I might add that the Supreme Court left only 16 days after the deadline for the entire election to be contested. Given the closeness of this election, and the way in which it would be contested, that’s probably not enough time.
The nature of the contest would probably be on three fronts - a demand that hte military votes be properly counted, questioning the right of the Democrats to have hand counts only in four districts that favor them, and a review of the ‘dimpled chad’ ballots by a bipartisan review panel.
This last thing could conceivably last a long time, especially if the Gore camp gets to appeal decisions, because they’d probably appeal every single one in an attempt to stall the process.

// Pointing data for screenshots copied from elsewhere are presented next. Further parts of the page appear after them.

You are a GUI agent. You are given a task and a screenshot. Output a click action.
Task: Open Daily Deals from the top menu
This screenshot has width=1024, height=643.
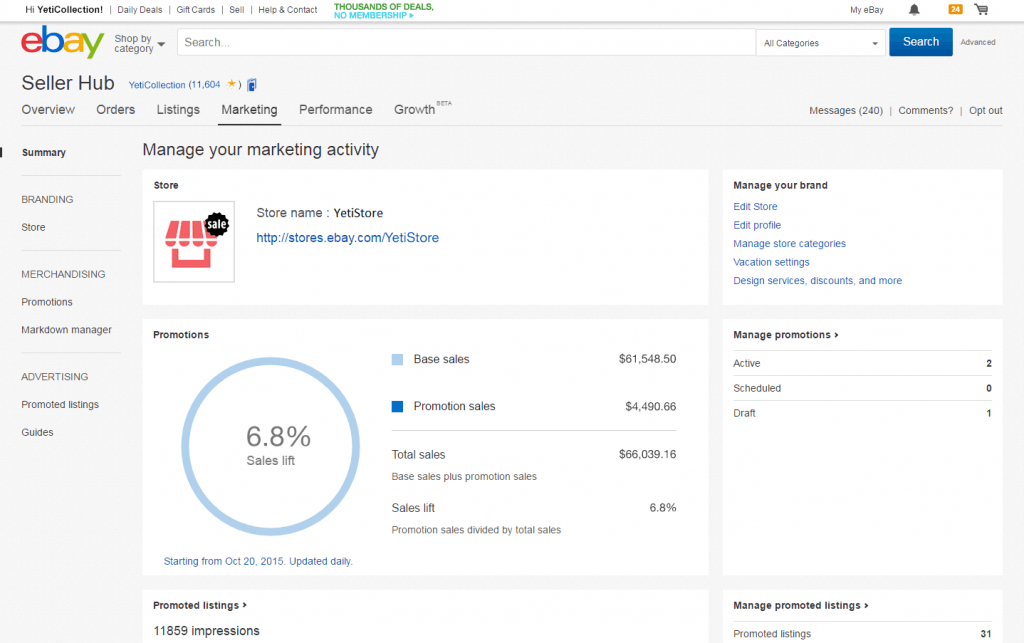139,9
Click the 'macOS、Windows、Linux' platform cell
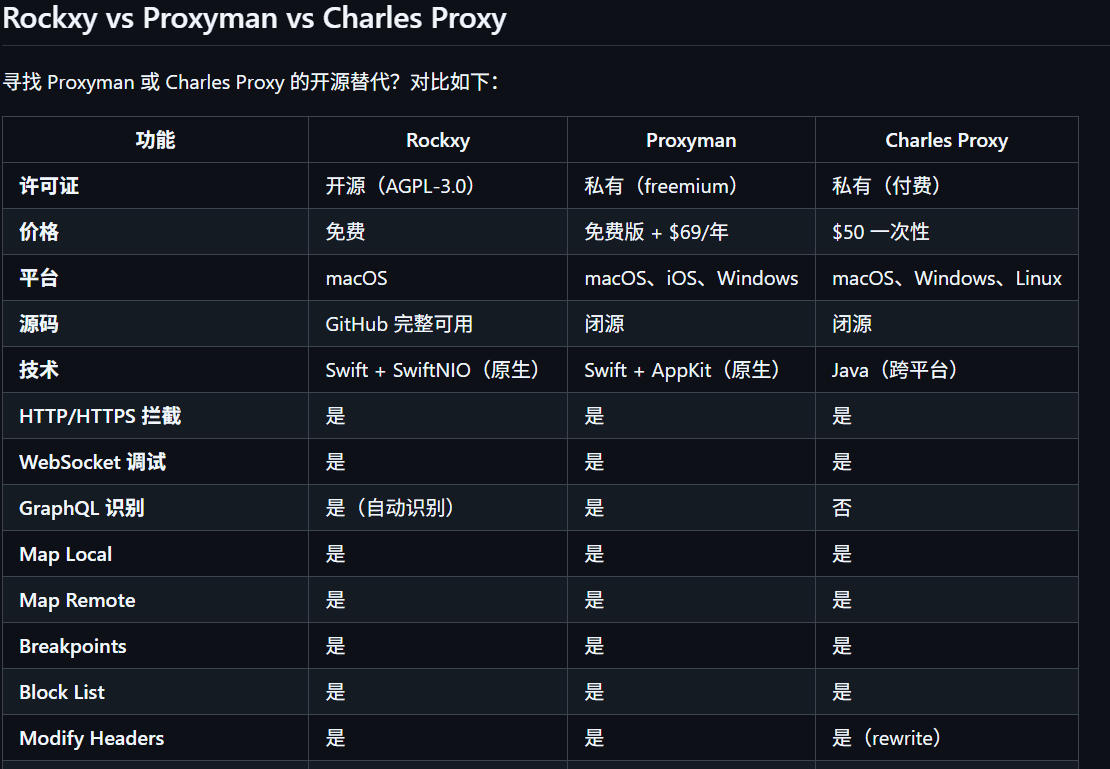This screenshot has height=769, width=1110. pyautogui.click(x=946, y=278)
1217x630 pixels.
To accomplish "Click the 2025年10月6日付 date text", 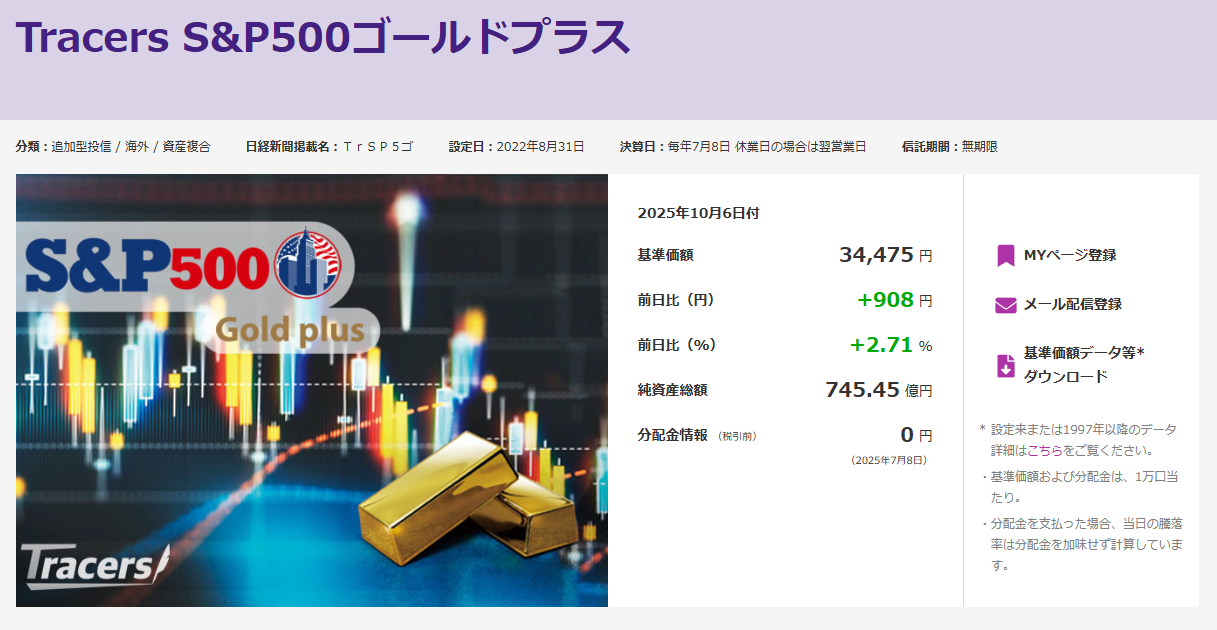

So how will the Supreme Court decision look if Gore wins the handcount by 100 votes, and the contest of the election can’t be completed by the 12th?
How could anything possibly stop disenfranchisement for the next presidency now that everyone realises that not only does your vote not count, its probably not even counted.
It is ingenious at best to argue that manual recounts ‘disenfranchise’ voters. Voters are disenfranchised when their participation in the process is prevented, not when they lose an election. The Supreme Court of Florida was talking about voters being disenfranchised when the results of a federal election in Florida end up uncertified by the time that the next step in the federal process is reached.
Mr. Bush’s point about manual recounts allowing subjective decision-making is potentially correct, especially in the absence of easily arbitrated rules about what will be counted as a ‘vote’. But it doesn’t result in ‘disenfranchisement’ of the other voters. You aren’t disenfranchised because you lose, even if you lose because votes don’t get counted right. Or is anyone suggesting that the fact the first vote tally was improperly counted by the machines would have disenfranchised voters for Mr. Gore had the second machine count changed the outcome? Of course not.
So, in answer to the questions of Scylla, NO the Secretary of State cannot refuse to accept late returns from manual recounts in an attempt to ‘protect’ some group of Florida voters. No reasonable interpretation of what the court said would have allowed that.
The U.S. Supreme Court will consider the Republican appeal concerning recounts. As I understood it from what I just heard on MSNBC, their decision will hinge on two Federal issues: 1) the process for determining electors must come from the state legislature, and 2) the process must be established prior to the election. If they determine these rules to have been violated, they would deem that the Florida Supreme Court did indeed overstep its authority. This is what I (and others) have been arguing, myself admittedly not very eloquently.
They may very well rule against the Republicans. But does this not at least dispel the notion that any argument against the Florida Supreme Court’s decision is completely without merit? This case has merit enough to get the U.S. Supreme Court’s attention.
I wonder what effect it will have should the certification proceed in Bush’s favor on Sunday–or what the nature of the arguments will be in that circumstance.
Responding to the OP, what from I can learn from Bush supporters, such as my brother and my barber, the Fla Supreme Court exceeded its authority and acted arbitrarily by setting the 5 PM Sunday November 26, 2000 deadline. “It just picked that deadline out of mid-air”, they say. Neither of them is a lawyer, and neither one of them would accept the argument that the Court has the authority to set such a deadline as part of its equity powers. I am a lawyer, and I’ve read and agree with the Florida SC’s decision, and I understand the equity powers concept, but non-laywers don’t necessarily buy it.